## EXERCISE OBJECTIVE
Repeat the entries from the line with "You are a GUI" up to and including the last line of the entries, leaving out the pictures.

Extracted data entries

▬▬▬▬▬▬▬▬▬▬

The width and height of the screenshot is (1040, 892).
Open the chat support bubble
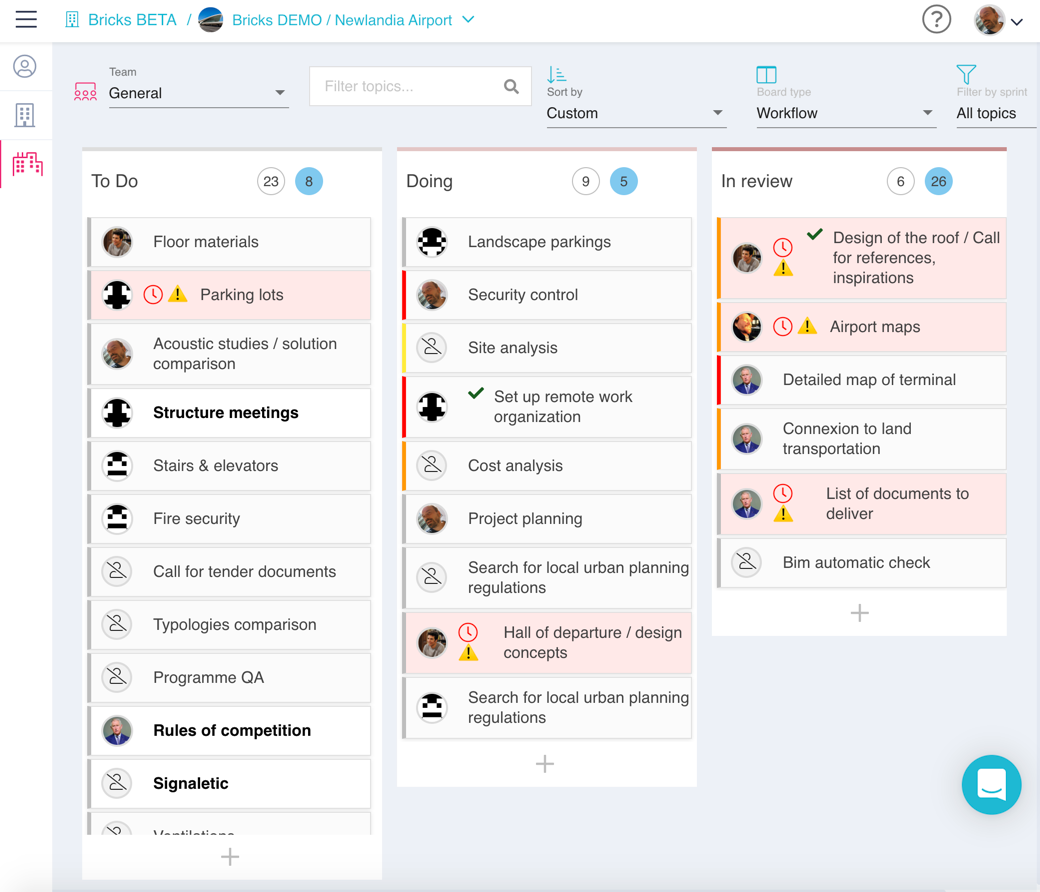991,785
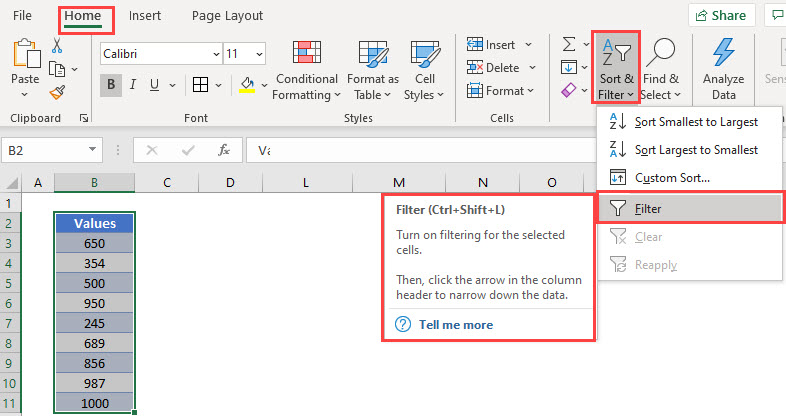The height and width of the screenshot is (416, 786).
Task: Click the Analyze Data icon
Action: point(723,52)
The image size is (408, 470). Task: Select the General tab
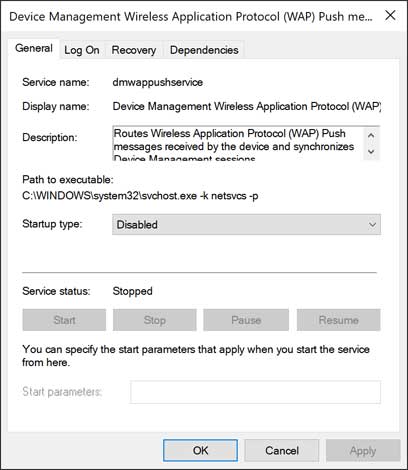(34, 48)
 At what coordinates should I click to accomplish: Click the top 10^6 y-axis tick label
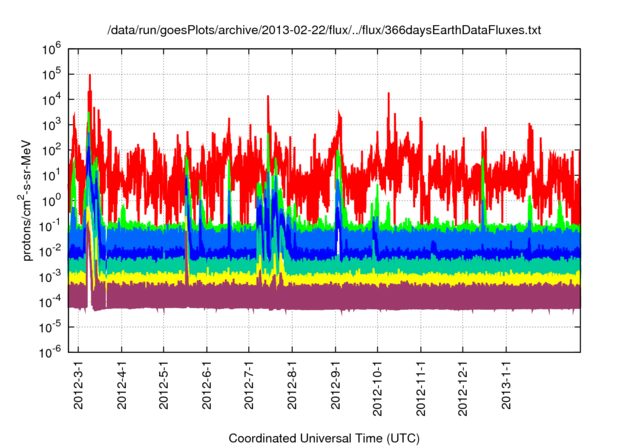[x=50, y=48]
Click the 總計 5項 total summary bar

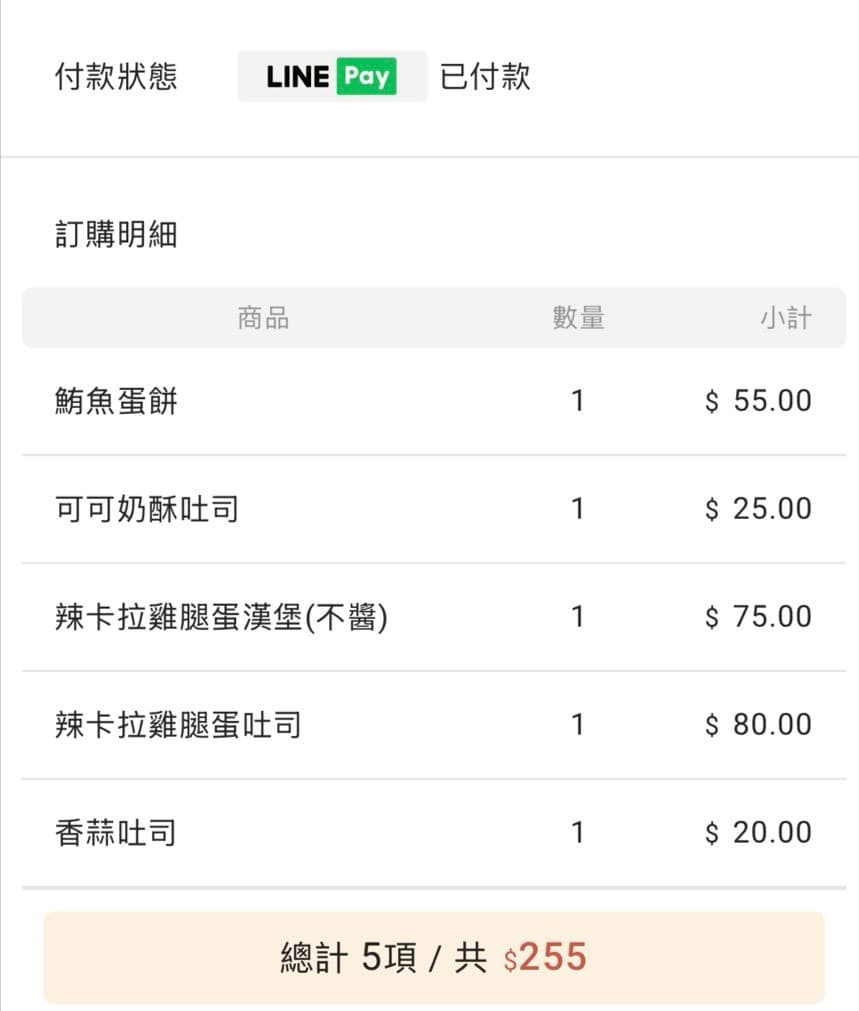pos(434,958)
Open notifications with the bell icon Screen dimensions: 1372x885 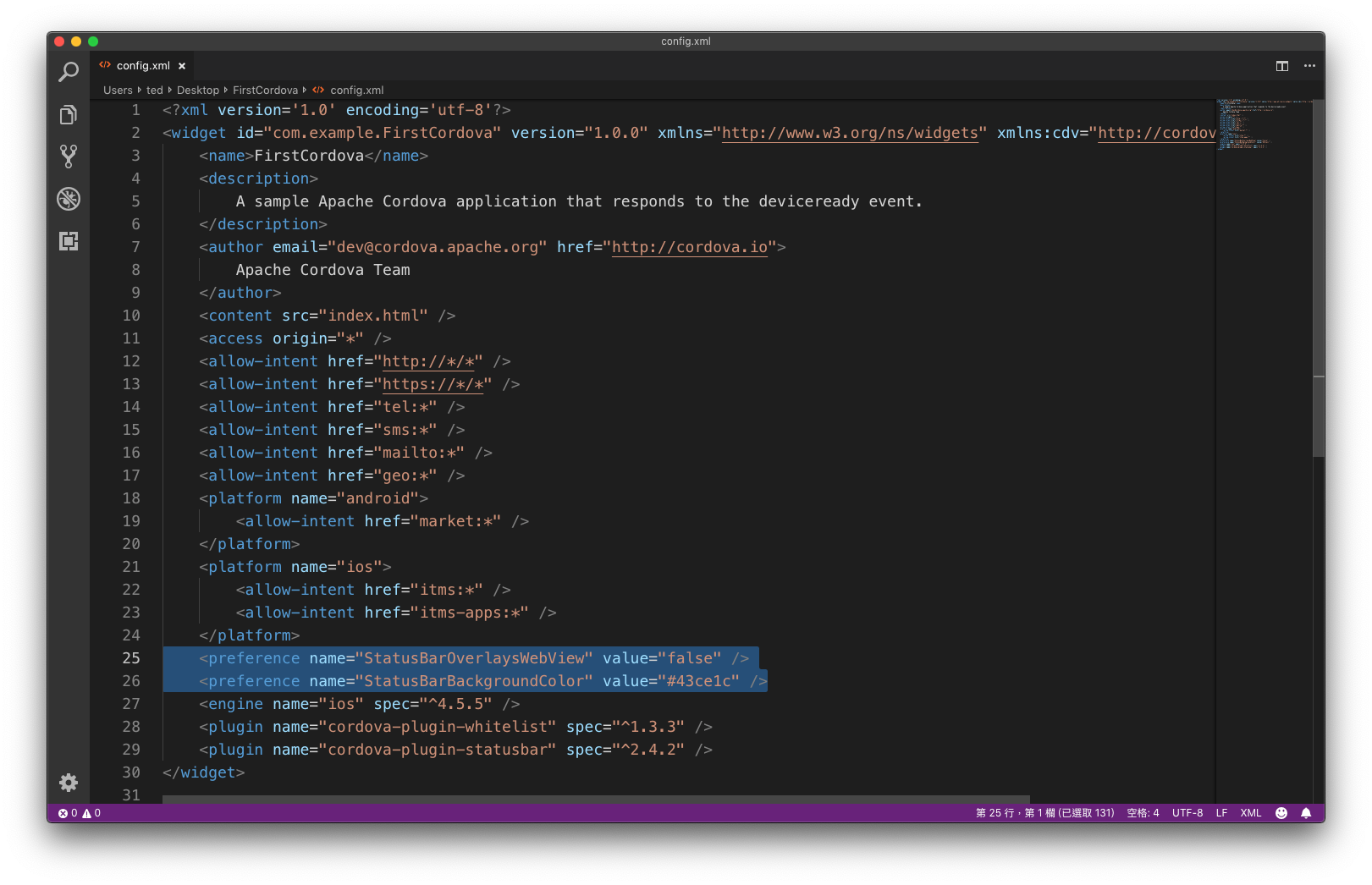click(1306, 813)
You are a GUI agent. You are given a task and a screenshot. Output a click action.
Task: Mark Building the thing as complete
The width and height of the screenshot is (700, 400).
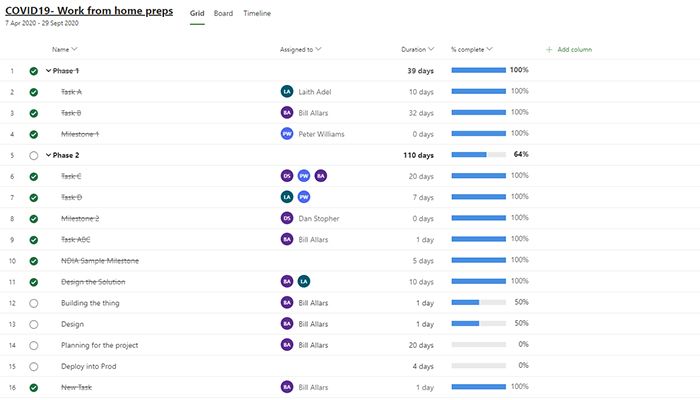pyautogui.click(x=34, y=303)
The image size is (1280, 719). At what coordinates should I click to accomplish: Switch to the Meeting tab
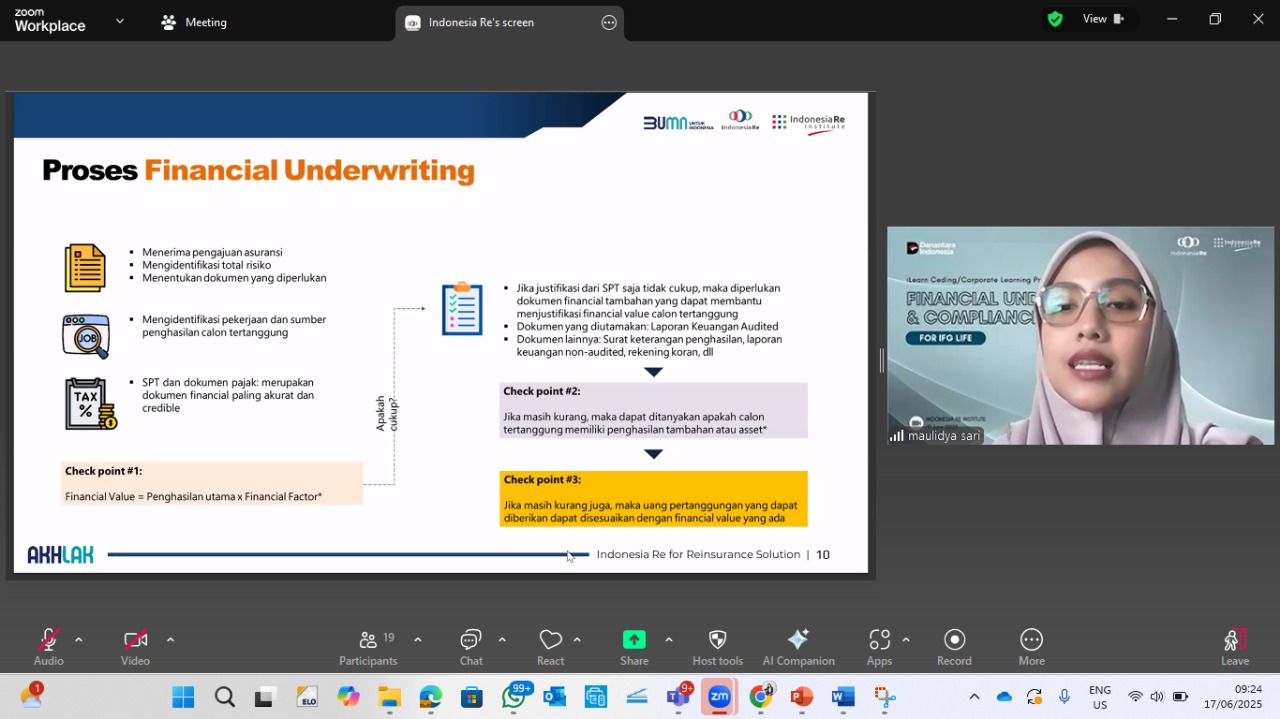(x=194, y=22)
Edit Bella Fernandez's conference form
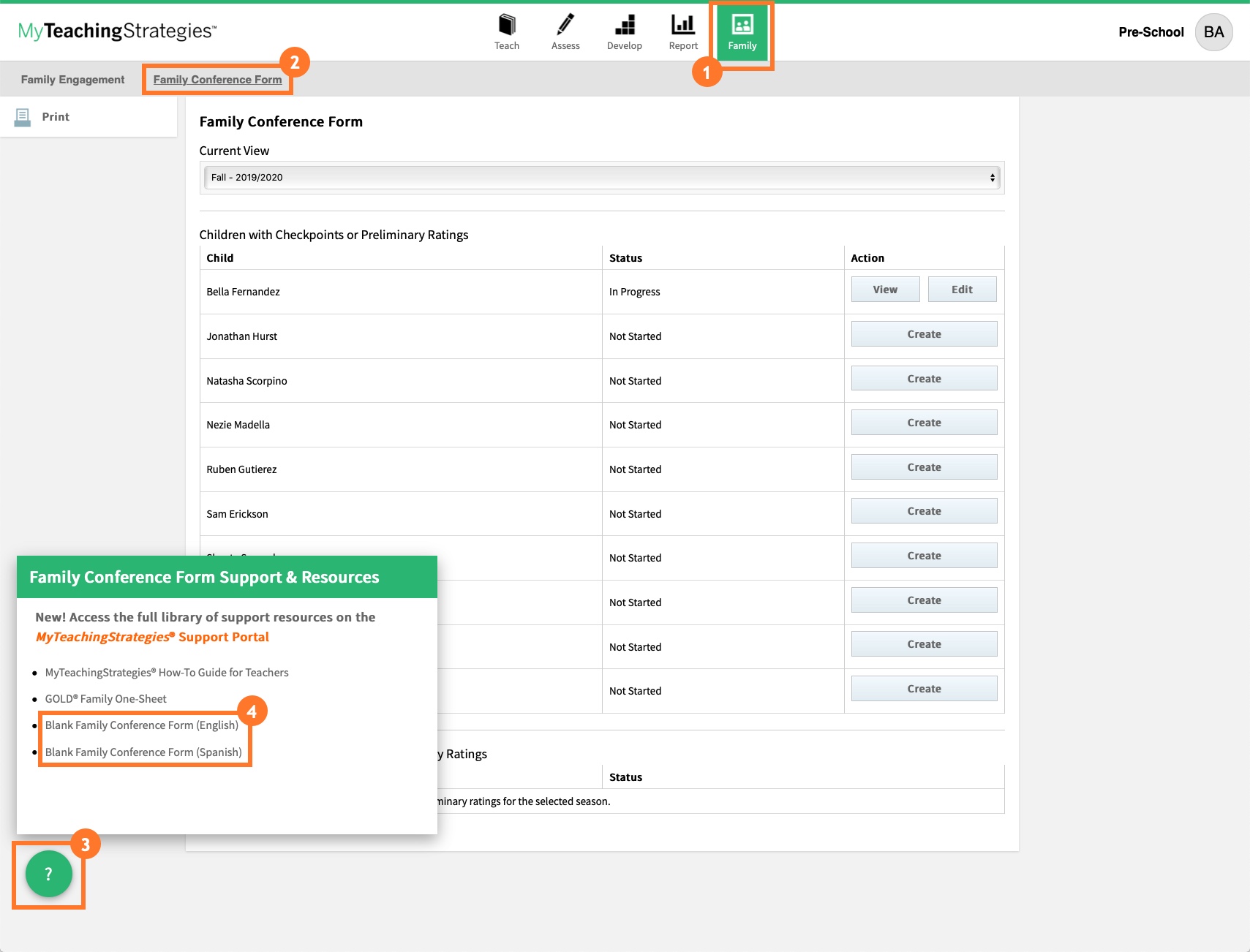The height and width of the screenshot is (952, 1250). pyautogui.click(x=962, y=289)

▬▬▬▬▬▬▬▬▬▬

## TASK RESULT
You are a GUI agent. You are given a task and a screenshot. Output a click action.
Task: Mark Building the thing as complete
The width and height of the screenshot is (700, 400).
pyautogui.click(x=34, y=303)
The image size is (1280, 719). At what coordinates should I click to accomplish: Switch to the Meeting tab
(x=194, y=22)
Edit Bella Fernandez's conference form
The height and width of the screenshot is (952, 1250). pyautogui.click(x=962, y=289)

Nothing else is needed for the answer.